Among their recommendations are limits on the population density of animals and mandatory extensive environmental reviews for new feedlots. They also recommended a ban on the use of antibiotics to promote animal growth, and that the drugs be available to farmers only through prescriptions.
In a new area of concern, the scientists said they were worried about the danger of a flu pandemic spread by feedlots with both hogs and poultry, and recommended new regulations to set minimum distances between the two.
Farm industry representatives said they were not familiar with the new reports and could not address specific findings or recommendations. But they said that many environmental improvements had already been made, and that some experts at universities had said the health risks were minor.
"The livestock industry has been under very intense scrutiny over the past 10 years, and as a result, has gone to great lengths and very high expense to try to improve their environmental record, across the board," said Don Parrish, the American Farm Bureau Federation's senior director of regulatory relations.
"We've definitely improved our game over the past 10 years," Parrish said, and most livestock owners "are being very sensitive to their neighbors and doing the best job they can."
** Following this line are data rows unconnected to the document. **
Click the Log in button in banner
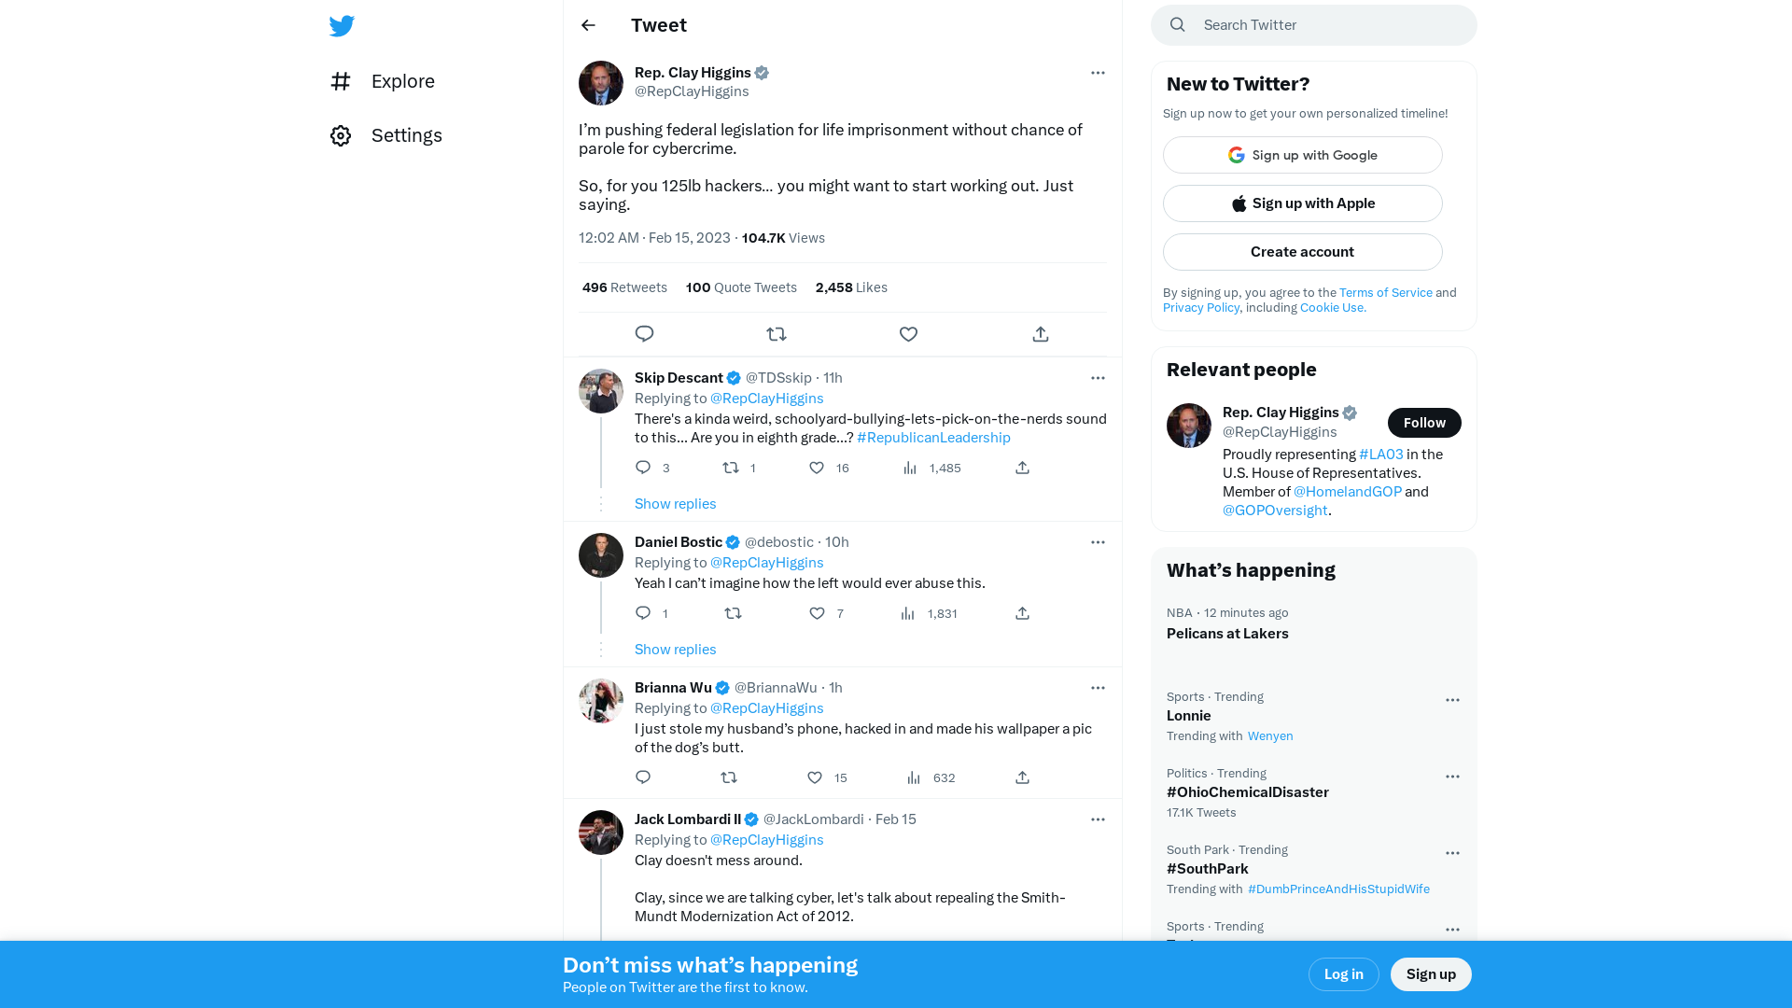coord(1343,973)
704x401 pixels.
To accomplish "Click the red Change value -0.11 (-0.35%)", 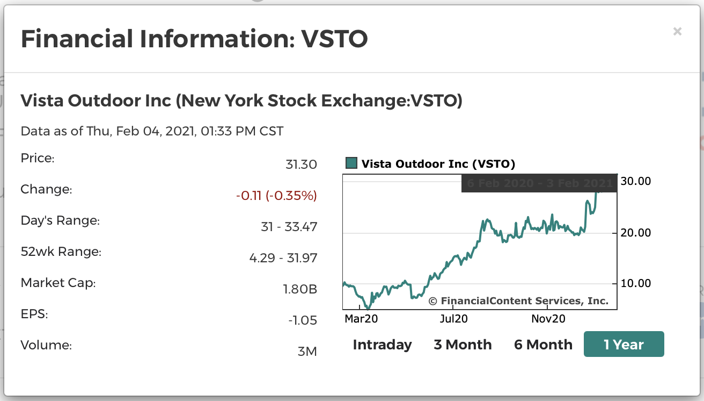I will (x=276, y=196).
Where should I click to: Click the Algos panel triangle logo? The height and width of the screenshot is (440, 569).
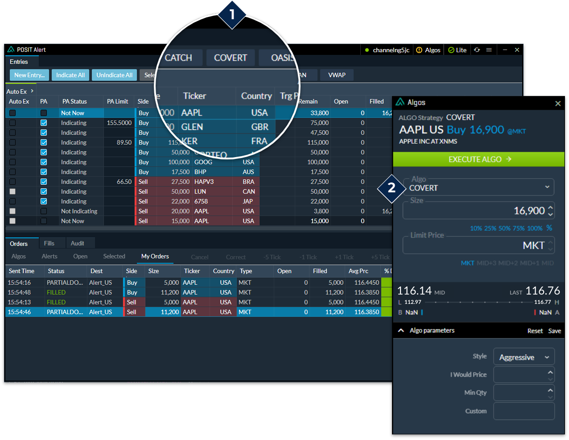tap(400, 102)
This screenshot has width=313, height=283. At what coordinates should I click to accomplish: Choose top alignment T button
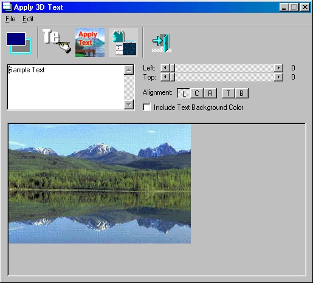point(228,94)
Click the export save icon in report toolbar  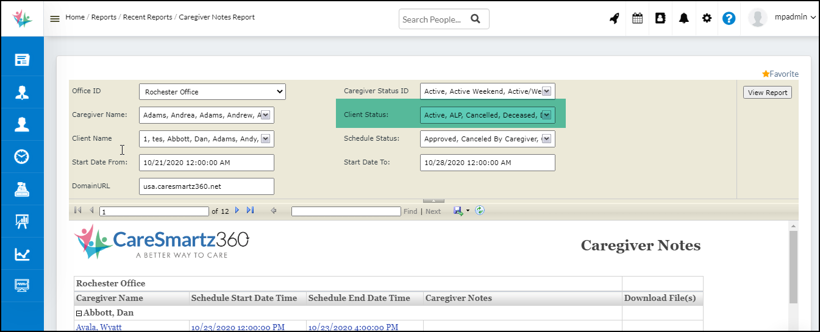coord(458,211)
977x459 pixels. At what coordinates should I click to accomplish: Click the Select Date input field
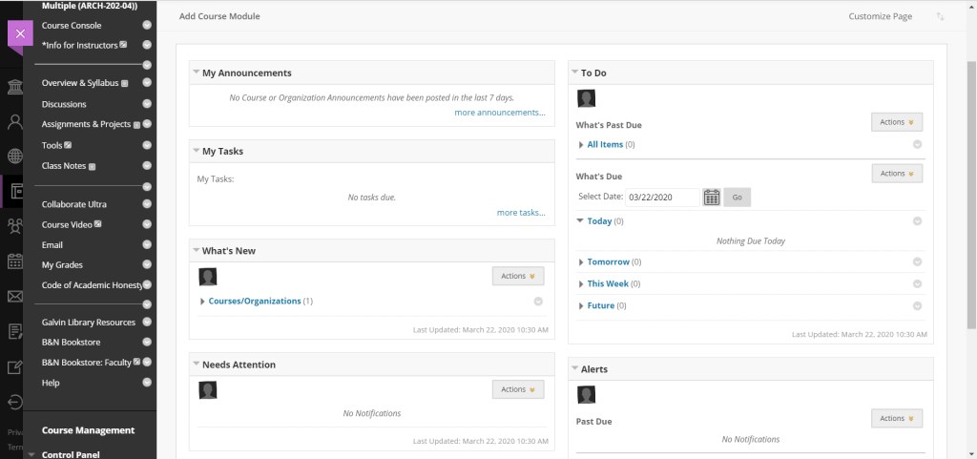coord(662,198)
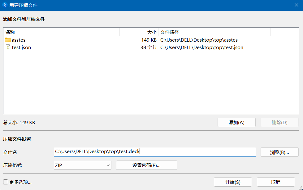Image resolution: width=303 pixels, height=190 pixels.
Task: Sort the list by 名称 column header
Action: point(61,32)
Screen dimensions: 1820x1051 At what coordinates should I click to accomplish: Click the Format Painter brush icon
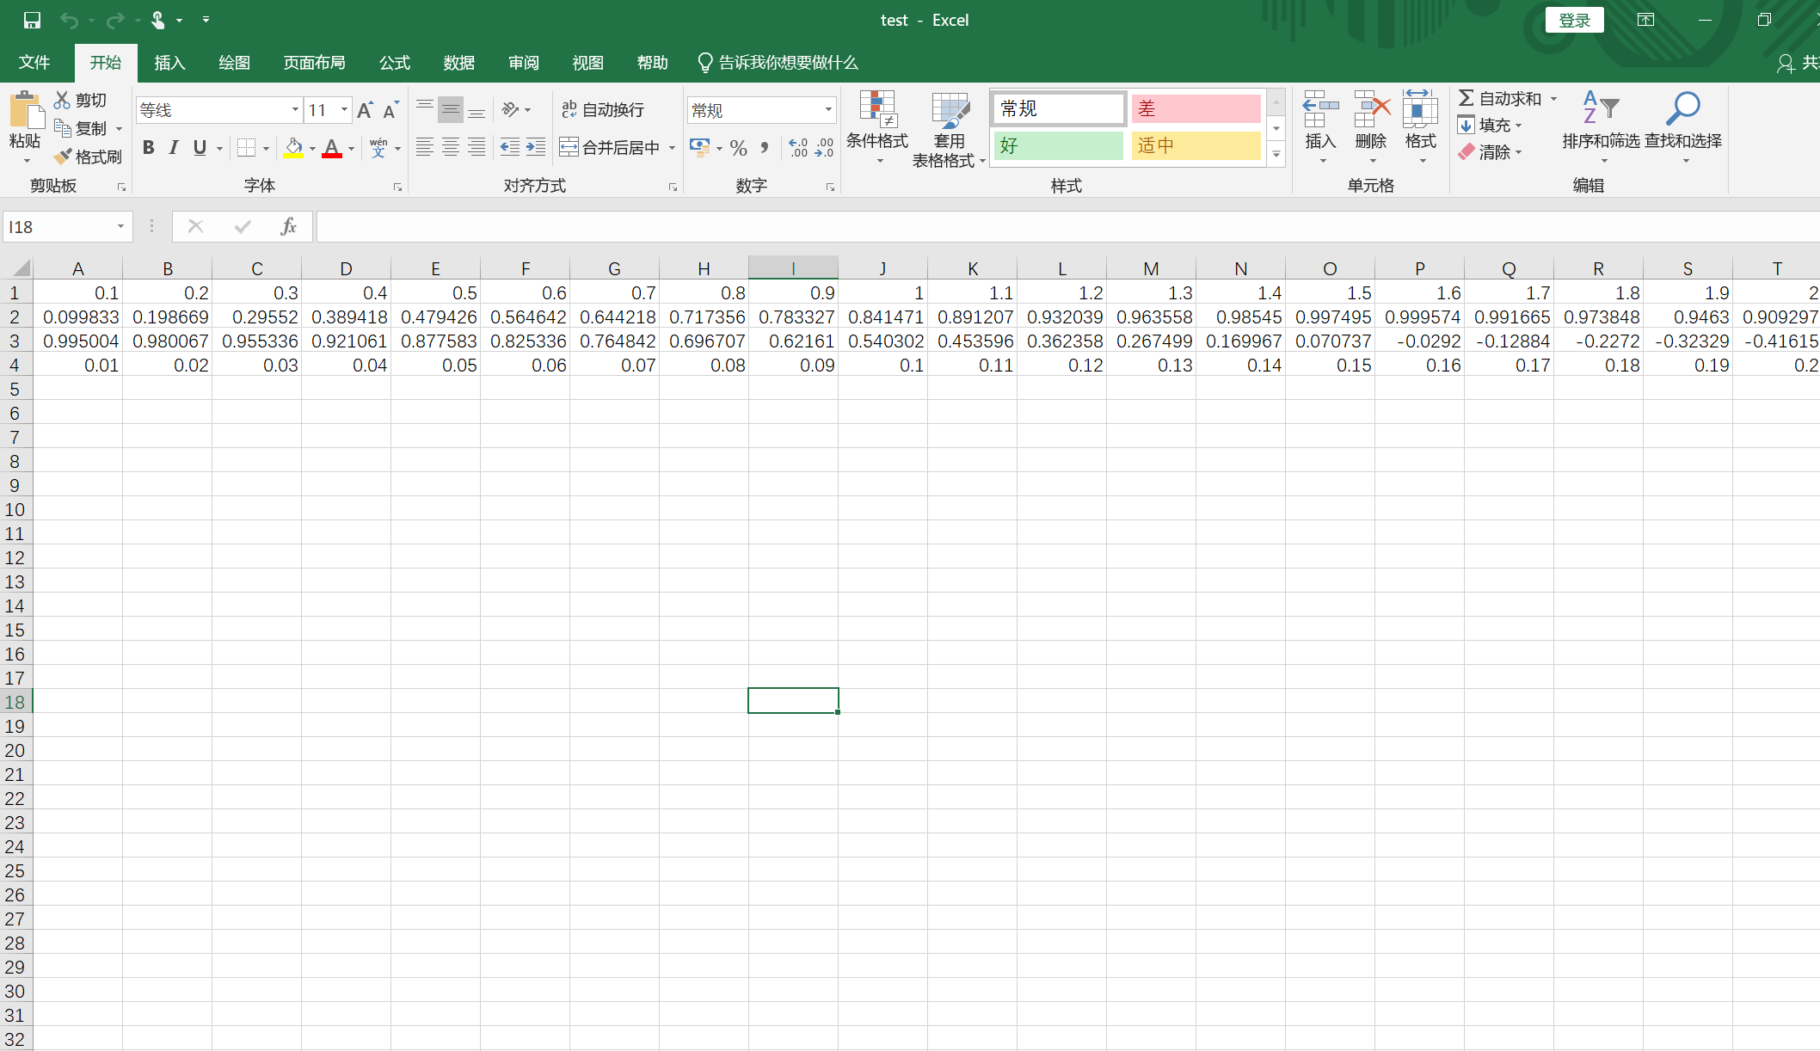(x=63, y=157)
Many of the risks come from the sheer volume of manure. Livestock excrete 13 times more waste than humans -- 133 million tons per year in the United States -- and some individual feedlots produce as much waste as entire cities.
The American Farm Bureau Federation maintains that almost every state regulates the amount of manure applied to the land to protect water supplies.
But the new reports criticized the current techniques.
"Generally accepted livestock waste management practices do not adequately or effectively protect water resources from contamination with excessive nutrients, microbial pathogens and pharmaceuticals present in the waste," the scientists reported.
The number of large livestock operations has surged in the last two decades, and farms with more than 500 hogs now account for three-quarters of the U.S. inventory. In Iowa, the average number of hogs per farm increased from 250 to 1,430 between 1980 and 2000.
California has more than 2,000 dairies, mostly in Tulare and Merced counties, and many have thousands of cows each. But the health risks to the dairy workers and their neighbors have gone unstudied, said Frank Mitloehner, director of the UC Davis Agricultural Air Emissions Center, who was not involved in the new reports.